A total of 13 undergraduate and graduate students were honored at a June 7 gathering at the City Club in San Francisco. The 30-year-old scholarship program was created to honor women leaders who are pursuing careers in finance, and the scholarships all include a pairing with a mentor
Jie Wang, MBA 20, a native of China who received a $15,000 scholarship, holds both an English literature degree from Nanjing Normal University and a master’s in accountancy from the University of Notre Dame. She previously worked as an international tax consultant at Deloitte. At Haas, she is the vice president of communications for the Asia Business Club and teaches federal income tax as a graduate student instructor.
Having lived mostly in the South and Midwest, she said she was drawn to the Bay Area for its job opportunities and the chance to make an impact. “Lots of exciting things are happening here,” said Wang, who is interning as an investment banking associate for Deutsche Bank in San Francisco this summer and is interested in the long-term in working on educational development for underprivileged women.
Three undergraduates, Sally Liang, Deeksha Chaturvedi, and Kyung Hee Egoian, all BS 20, were each awarded $10,000 scholarships.
Liang has worked as a finance coordinator for the UC Berkeley student-run Basic Needs Center. She said she’s dedicated to continuing her work in food security and holistic wellness in a nonprofit field.
“Investing my skillsets in a nonprofit would be a good way to put my business education to use and help the next generation resolve their basic needs insecurities so they can become more well-equipped during and after college,” she said.

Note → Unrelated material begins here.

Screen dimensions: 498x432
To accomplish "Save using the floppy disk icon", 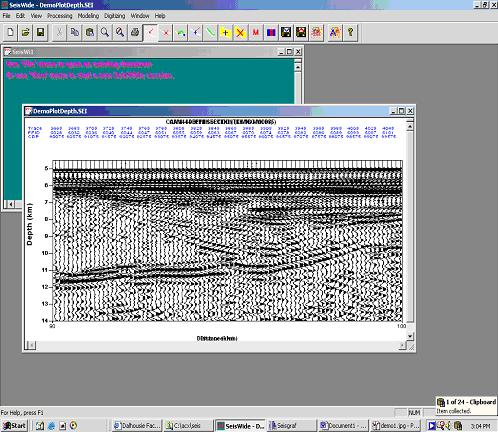I will [x=40, y=32].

Last summer, Liang was a finance operations intern at Tesla. This summer, she’s interning with PriceWaterhouseCoopers in corporate tax and plans to get her CPA license after graduation.
Chaturvedi, president of the Berkeley Women in Business club, will be interning this summer in San Francisco at Goldman Sachs’ investment banking division and aspires to run her own investment fund.
She said she is interested in gender equity and helping domestic violence victims gain financial independence. “I started volunteering with human trafficking victims and this opened my eyes to the injustices many women in our community face,” Chaturvedi said.
For Egoian, pursuing higher education has been a life-long dream. Formal education wasn’t an option in the small town in Korea where she grew up, she said. Studying finance became her passion and focus when she moved to the US.
While raising her two children, Egoian worked for 13 years as a finance and administration manager at Save the Bay, a nonprofit aiming to restore and protect SF Bay for wildlife and people. After graduating from Haas, she plans to continue using her business and finance knowledge to help immigrant-run small businesses grow and succeed.
“I enjoyed my work so much that I never once looked at the clock to see if it was time to go home,” said Egoian. “I loved helping people, my staff, and working for a cause to improve our community.”